| Exercise requirements |
Nothing but the lines from the one holding "Instruction: Select the" to the final line of the listing below, both included, should be repeated, and each must match exactly. Omit pictures.

++++ Data for processing

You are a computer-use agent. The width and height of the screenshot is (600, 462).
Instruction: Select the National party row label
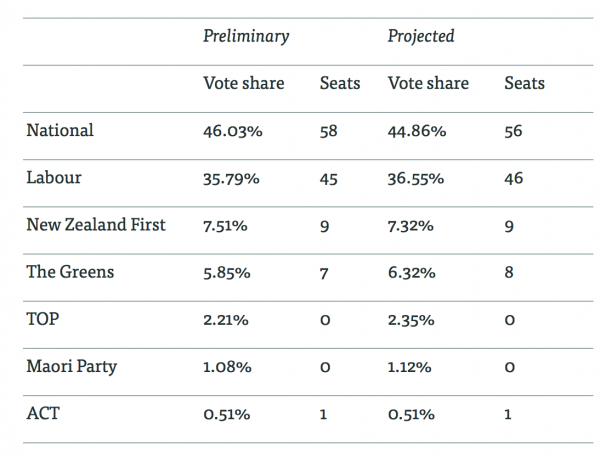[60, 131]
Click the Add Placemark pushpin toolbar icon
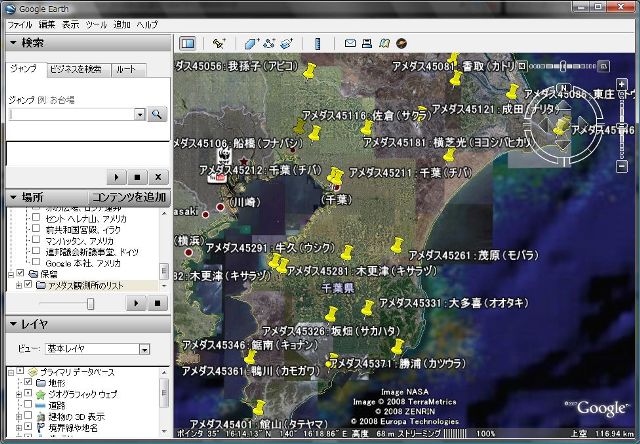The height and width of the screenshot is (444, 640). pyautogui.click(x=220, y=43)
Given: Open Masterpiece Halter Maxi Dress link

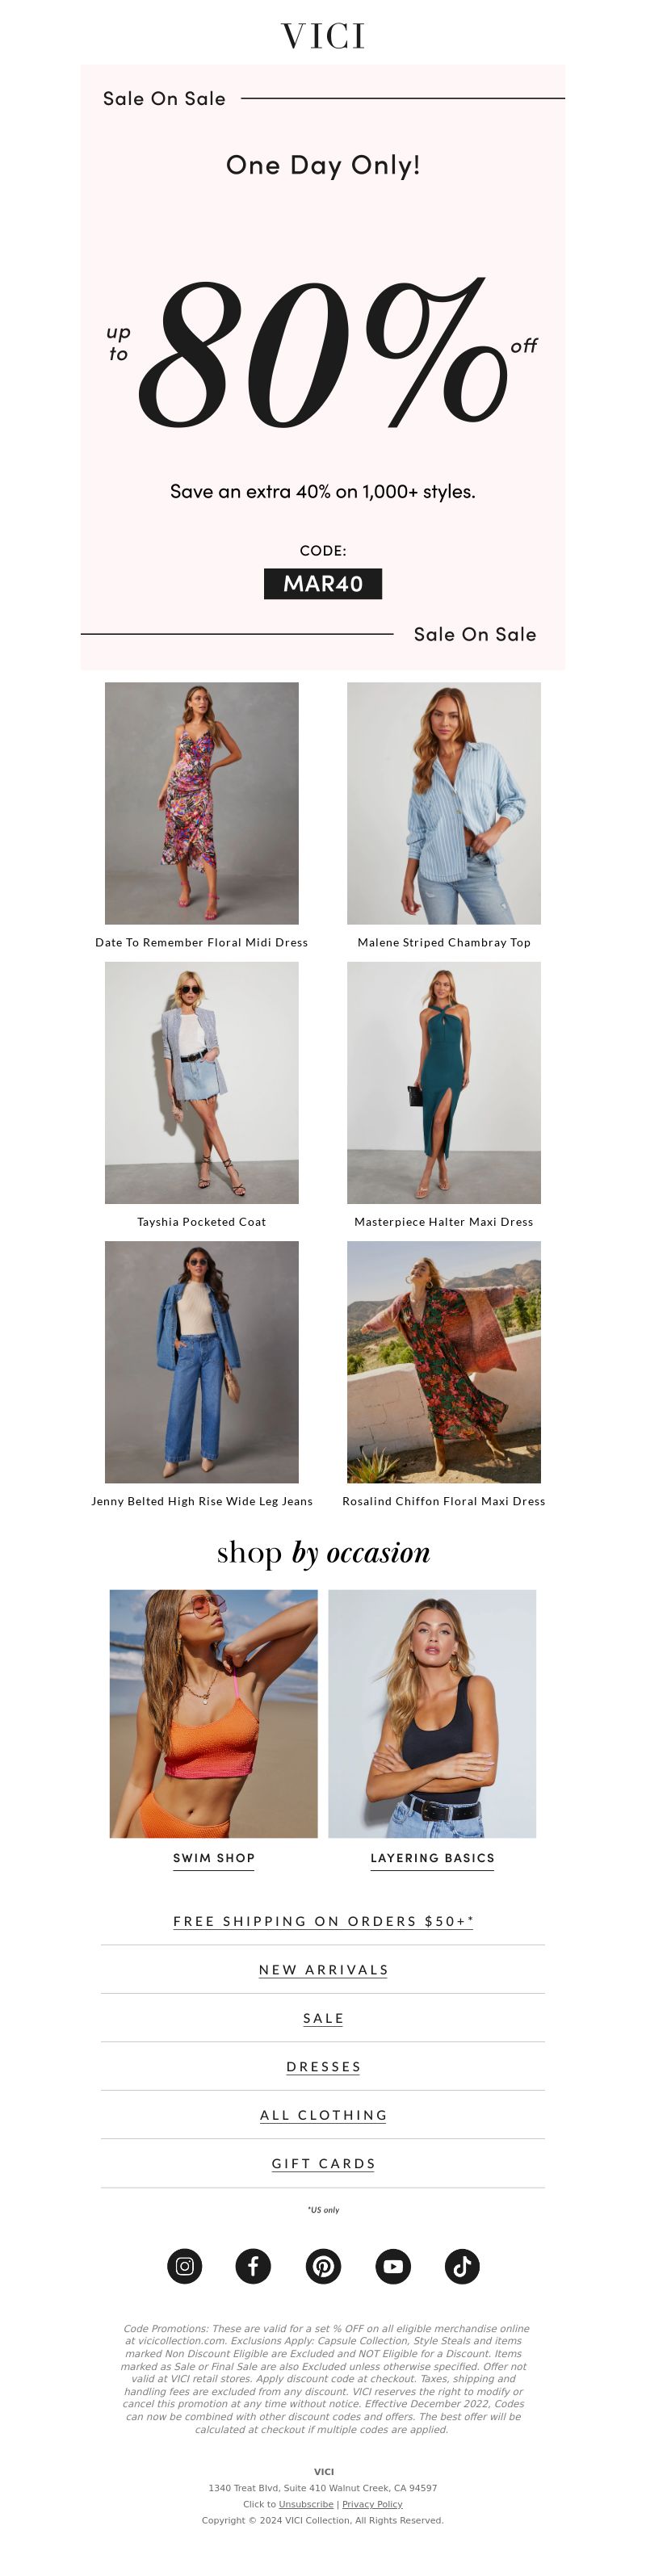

++++++++

| Task answer |
Instruction: Select the National party row label
[60, 131]
Click the Add Placemark pushpin toolbar icon
The height and width of the screenshot is (444, 640). pyautogui.click(x=220, y=43)
Given: Open Masterpiece Halter Maxi Dress link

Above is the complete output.